Пришелица начинала с того, что очень хочет ну просто очень-очень сладкого чаю, так как у нее к вечеру извини сахар как-то перевелся. «А сладкое для головы полезно». Держа чашку тощей, но сильной кистью, отклячив мизинец, она, поглядывая на меня, быстро стекала к одной и той же притче.
И в повторении мне не чудилась неукоснительность безумия. Что вот… Что вот опять ее козел, блудливый котяра, опять повадился.
Это было простой правдой.
Да. Опять.
Что опять?
Повадился…
Она вынуждено замолкала, чтобы Люба привычно и бесстрашно в этой паузе вопросила:
– И к кому ж скажи на милость теперь-то твой повадился?
– Да ты тварь эту не знаешь – с третьего этажа блондинка крашеная! – посетительница выстреливала этот текст, ударяя костяшками фаланг по столешнице. Всегда один и тот же, только титулы крали были разные: прошмандовка, лярва, шмара, мадам (это самое вычурное).
Мне становилось немного не по себе.
– Да, – соглашалась всегда в этом ритуальном месте Буся, – третий я плоховато знаю. Как на нашем слив исправили, я туда и не спускалась уж с год, наверное. А они там злющие. Мадам! Мне что, ведро потом на Мичуринской плескать что ли? А, ну ты мне скажи – на обочину, под троллейбус лить прямо что ли?

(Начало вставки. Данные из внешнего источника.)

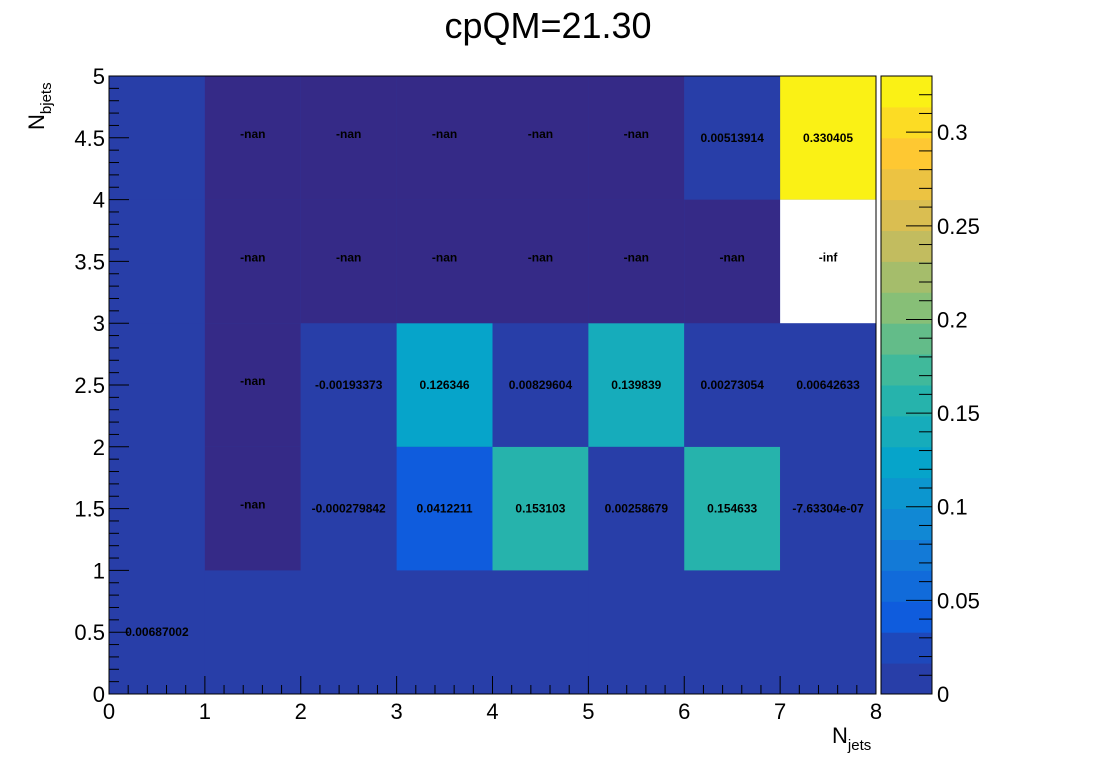  I want to click on x-tick-label: 8, so click(876, 712).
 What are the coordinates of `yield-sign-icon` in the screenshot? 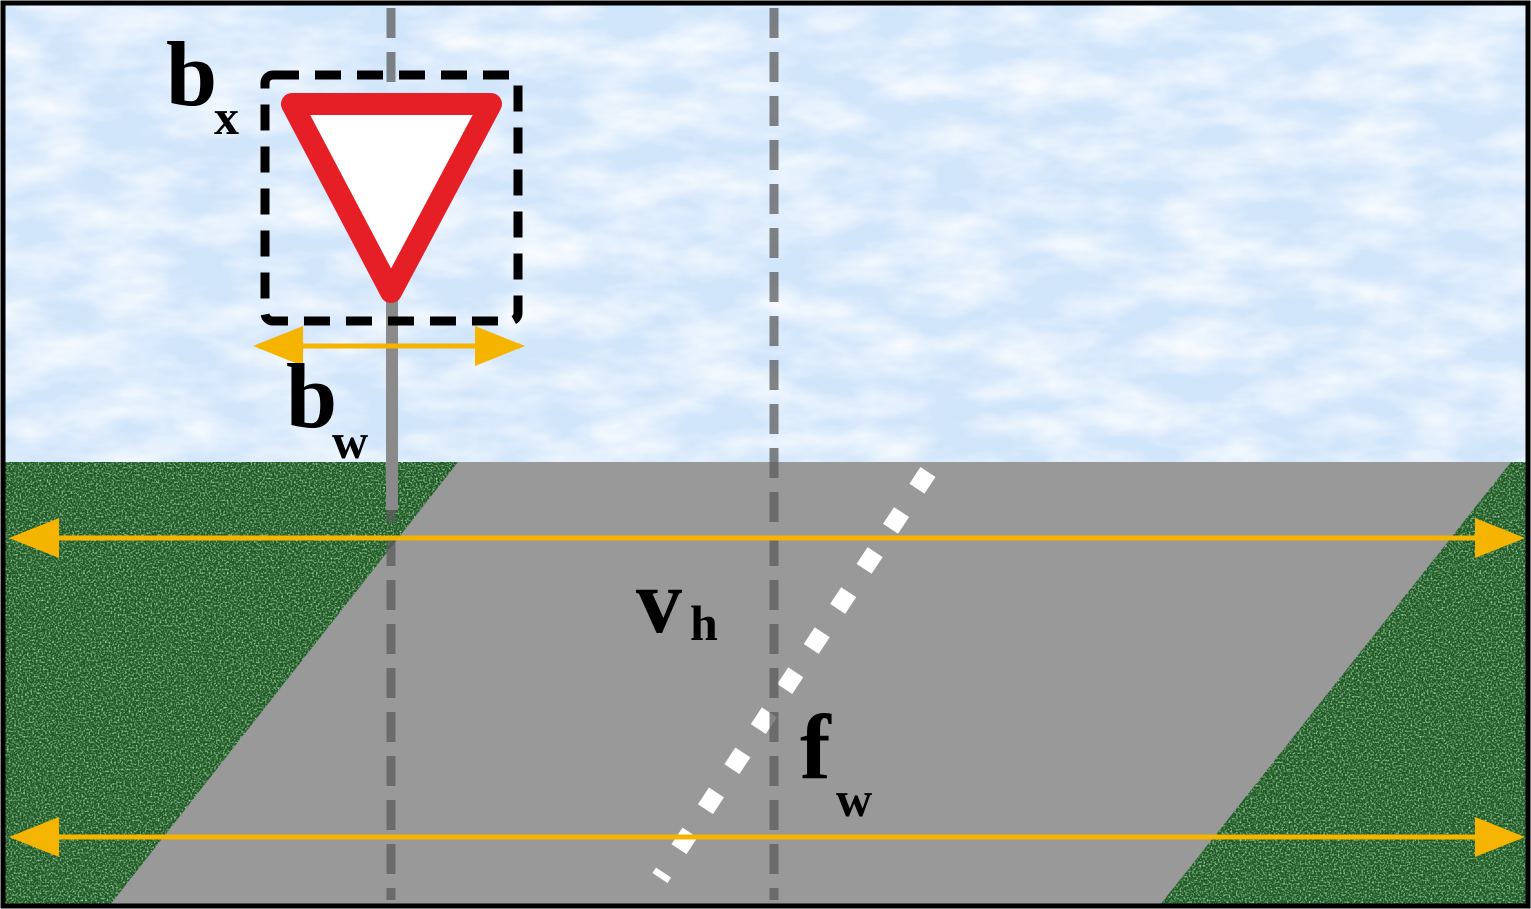 It's located at (392, 198).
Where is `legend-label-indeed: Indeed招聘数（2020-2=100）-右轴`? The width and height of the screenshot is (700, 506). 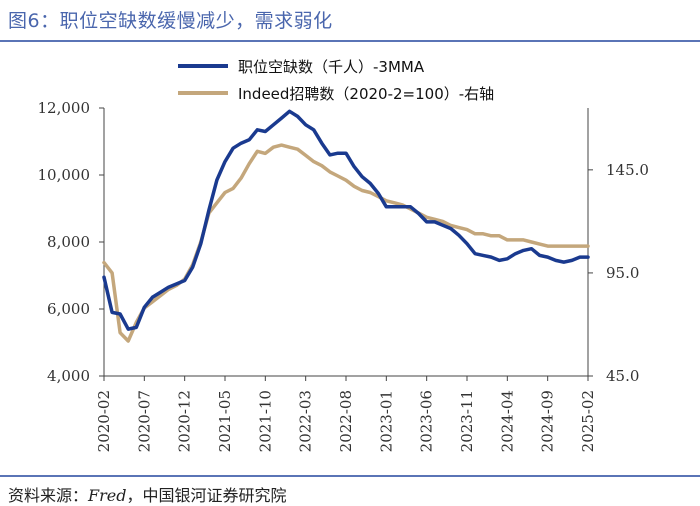
legend-label-indeed: Indeed招聘数（2020-2=100）-右轴 is located at coordinates (366, 94).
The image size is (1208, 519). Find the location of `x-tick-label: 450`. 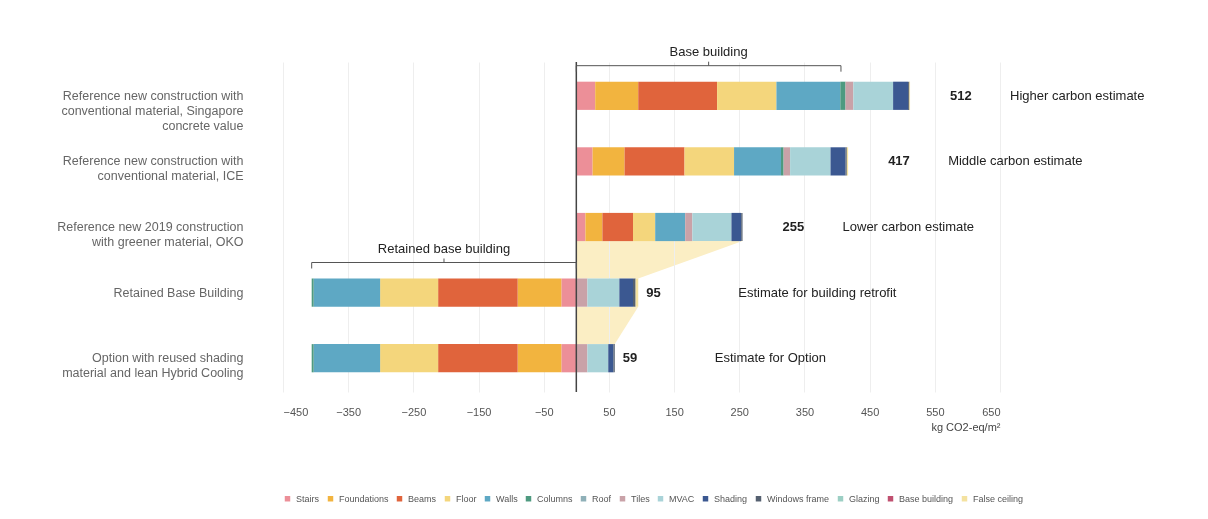

x-tick-label: 450 is located at coordinates (870, 412).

Замечая, что заражается этой ритмизованной истерикой, она начинала сердиться непрошеной гостье, ее поползновеньям на нашу краткую свободу.

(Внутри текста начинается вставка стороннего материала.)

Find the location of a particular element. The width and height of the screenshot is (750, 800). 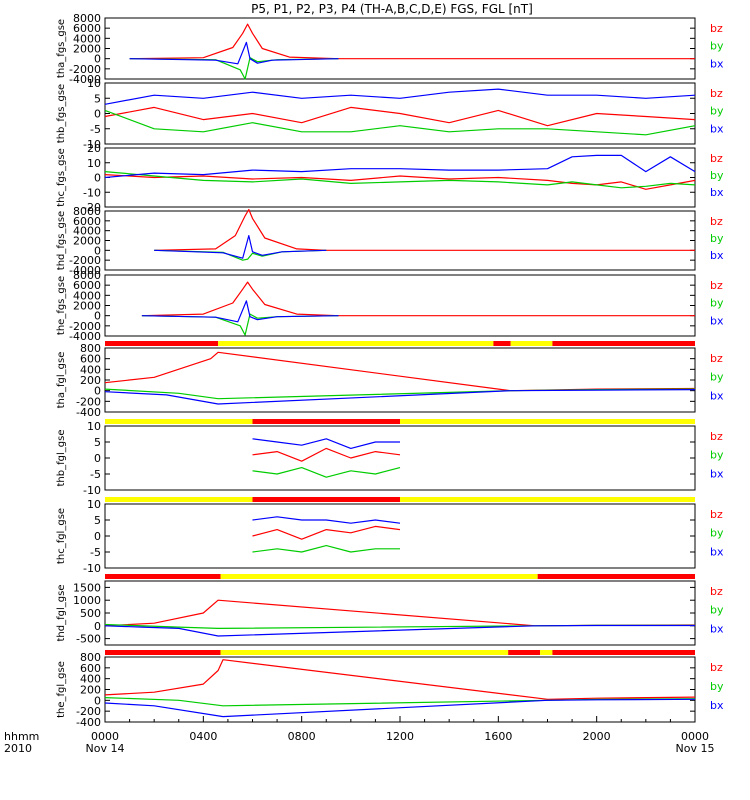

legend-by: by is located at coordinates (717, 176).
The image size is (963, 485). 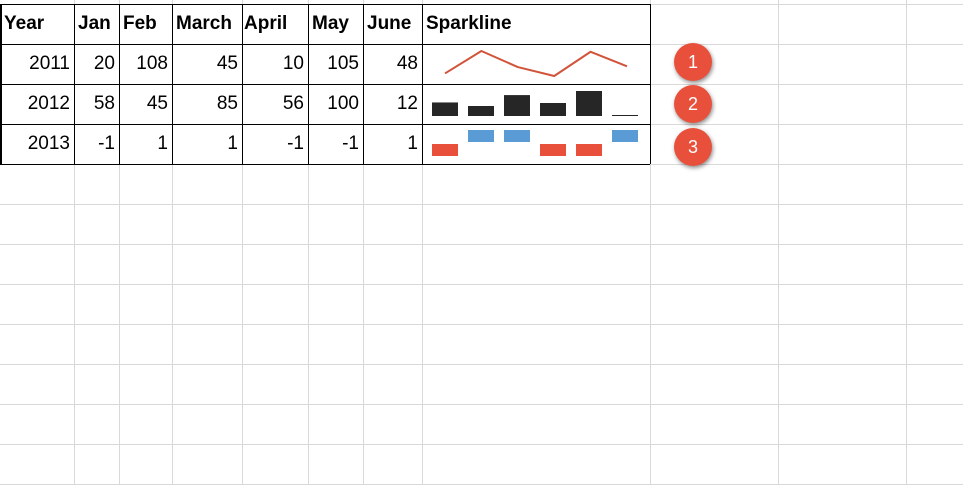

– Ну, чаю как, попила? – вопрошала она, будто схлопывала папку с чужим клавиром. Она могла быть решительной. Вся ее слабость досталась только мне.

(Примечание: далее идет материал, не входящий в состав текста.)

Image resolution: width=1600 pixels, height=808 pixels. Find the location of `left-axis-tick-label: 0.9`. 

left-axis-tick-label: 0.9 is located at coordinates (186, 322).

Та отставляла чашку, глядела в открытый зев сахарницы, (можно было сосчитать, наверное, до двадцати), потом, будто по какому-то щелчку вместе со стулом отодвигалась от стола, хваталась за крашенное лицо, и перегнувшись пополам, в низменном и страшном для своего верткого тела регистре выдыхала бездну ужасного воздуха. Куда-то в пол, прожигая половицы, коврик, половичок. Будто в ней прорывался адский клапан:
– Да и по брюху ее поганому, да по морде блядской! А!? Чем я хуже? Чем? Мадам, говоришь?! Как пить-жрать, то в дом, а блядовать так туда… Мадам, говоришь?
Ну и все такое.
Атмосфера в комнате делалась некротической, и Буся начинала вытеснять собой гостью, словно присыпала ее стрептоцидом, приобняв за плечи выставляла, доводила до двери. Та выплывала из проема в бесконечный коридор чистой менадой – по прямой, но как-то криво, будто шла закрыв глаза, близясь к очевидному кошмару своей болезни. Буся отряхивала руки, оправляла платье.